# help with pricing a job



## running dummy (Mar 19, 2009)

Usually I go per drop. I've been doing a lot of office renos and I've been quoting most of them. 
This is for normal office setting with max distance around 150'

For cat5 I can get anywhere from 80-110 per drop. 

Cat6 I charge 110-130

Then I will take a step back and figure what I think it will take in material and how many man hours (2 guys 3 days, yada yada) add it up and compare.

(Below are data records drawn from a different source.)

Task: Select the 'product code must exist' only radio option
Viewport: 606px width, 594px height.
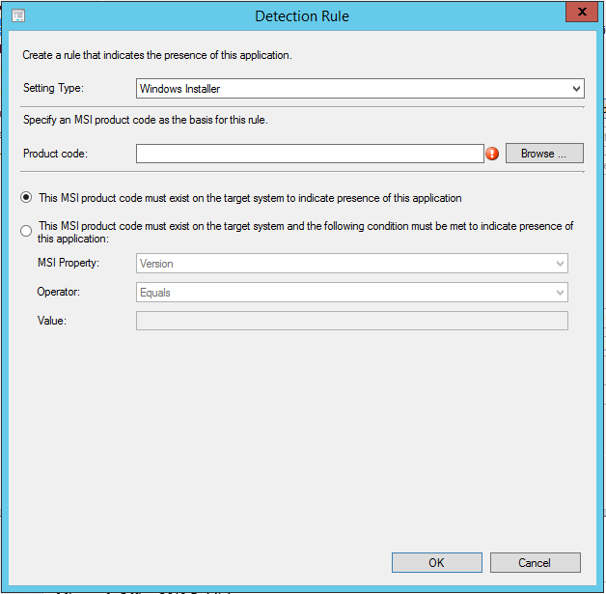Action: coord(26,198)
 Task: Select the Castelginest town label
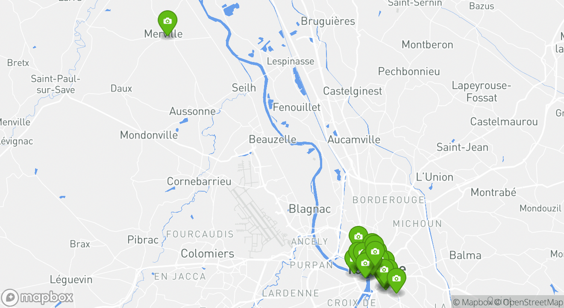pyautogui.click(x=353, y=91)
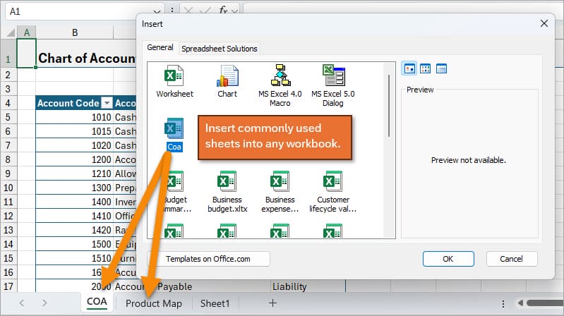Select the Chart template icon

click(227, 75)
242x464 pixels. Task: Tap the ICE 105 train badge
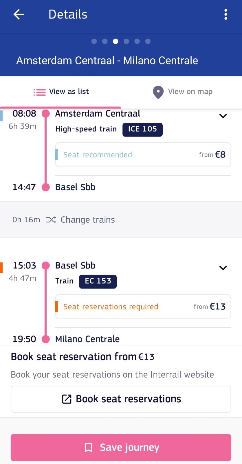tap(142, 129)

It depends on how tight you want it to be. 

Usually I bid jobs that we don't necessarily "need" so I am usually higher and it takes almost no time to write up a proposal. 

Good luck!


----------



## running dummy (Mar 19, 2009)

As a side note. 

Any extra farting around should be added on. Obviously this would include tearing out that abortion of a data closet you have there, terminating the rack, sleeving through floors, etc. 

We never provide the racks, we let the companies IT guy take care of that, we just punch down and label.


----------



## zwodubber (Feb 24, 2011)

running dummy said:


> As a side note.
> 
> Any extra farting around should be added on. Obviously this would include tearing out that abortion of a data closet you have there, terminating the rack, sleeving through floors, etc.
> 
> We never provide the racks, we let the companies IT guy take care of that, we just punch down and label.

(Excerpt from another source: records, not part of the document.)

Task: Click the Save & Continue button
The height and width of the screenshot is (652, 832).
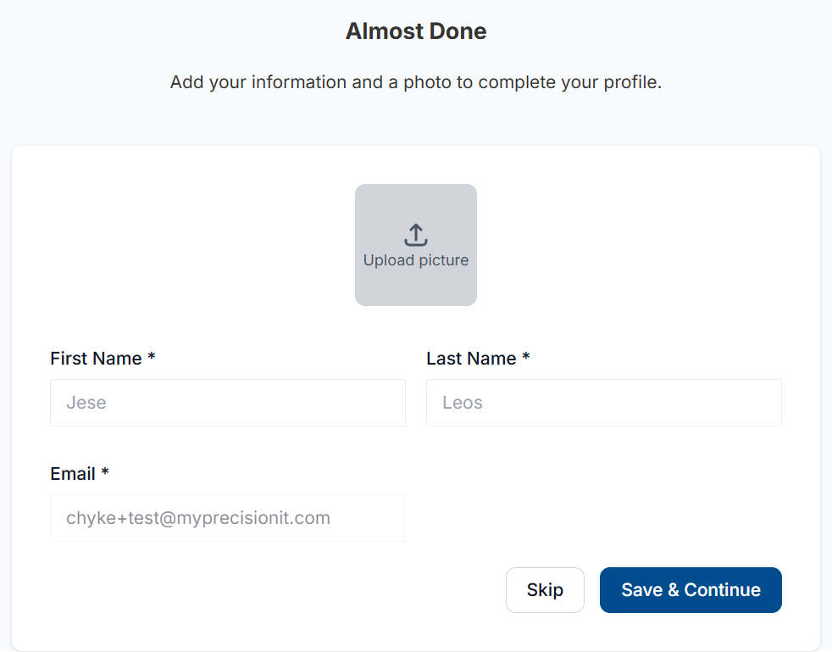Action: pyautogui.click(x=691, y=590)
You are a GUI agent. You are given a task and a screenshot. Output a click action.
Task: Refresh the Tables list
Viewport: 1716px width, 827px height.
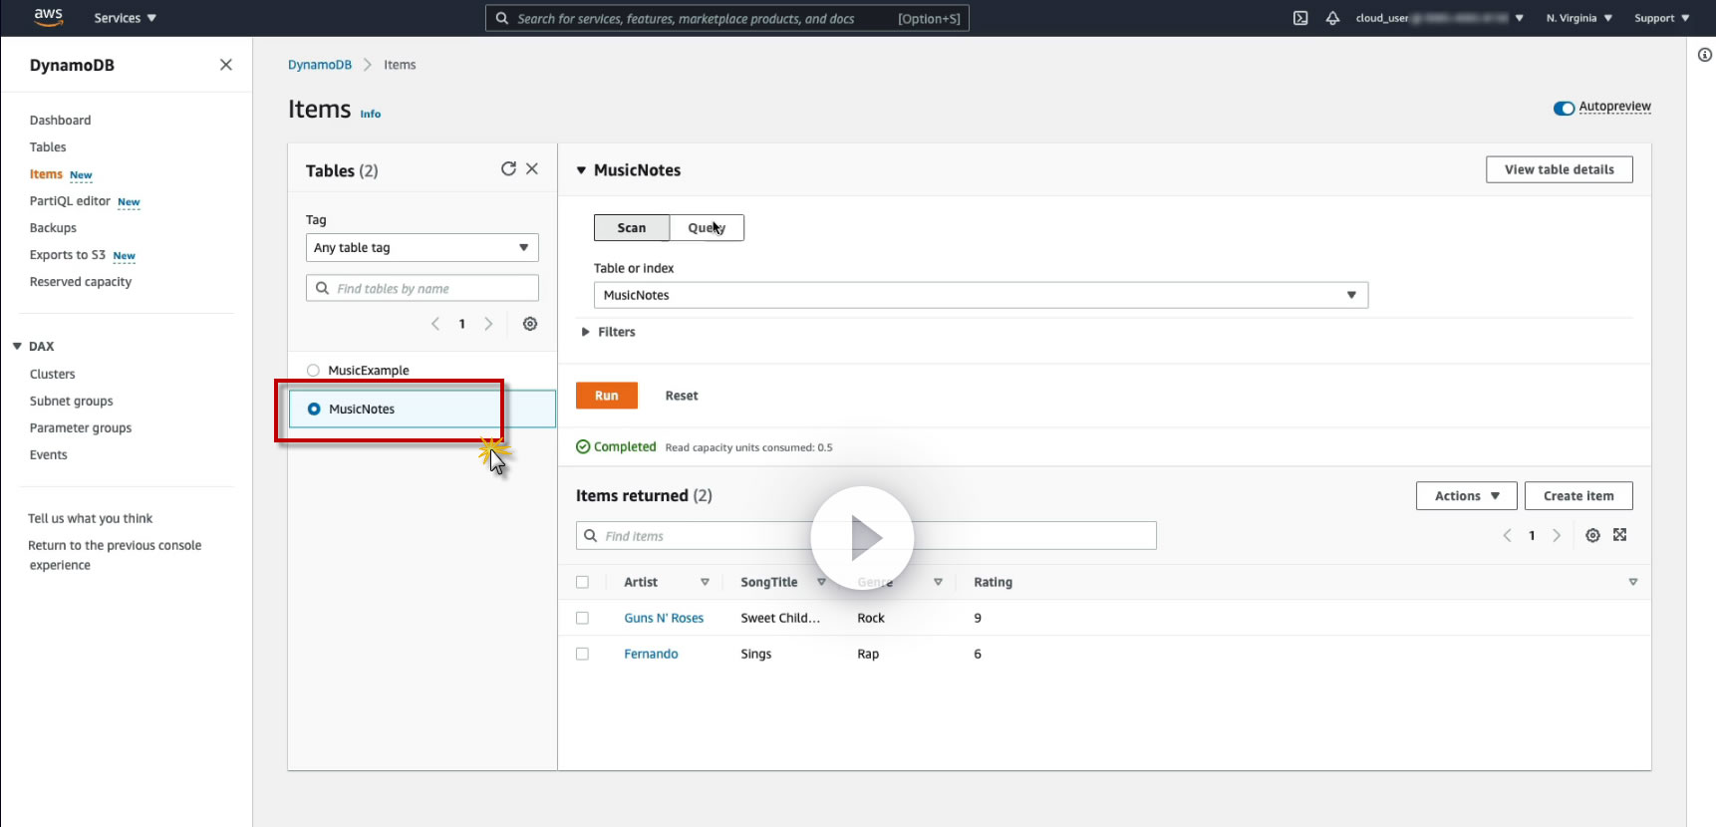(x=508, y=169)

RD, thank you for the reply. The rack, patch panel, switch are already in place so I am just running and terminating. I was in the $100 per drop area after doing some calculations so I'm glad to hear I wasn't too far off. Also I forgot to include the max run is 170'. 

As far as labor it's just me so i'm working on that pricing now.

Thanks again!


----------



## CDN EC (Jul 31, 2011)

running dummy said:


> Usually I go per drop. I've been doing a lot of office renos and I've been quoting most of them.
> This is for normal office setting with max distance around 150'
> 
> For cat5 I can get anywhere from 80-110 per drop.
> ...


Same method here, 80 a line for Cat5, 100 for Cat6 and then material and labour hourly and compare. 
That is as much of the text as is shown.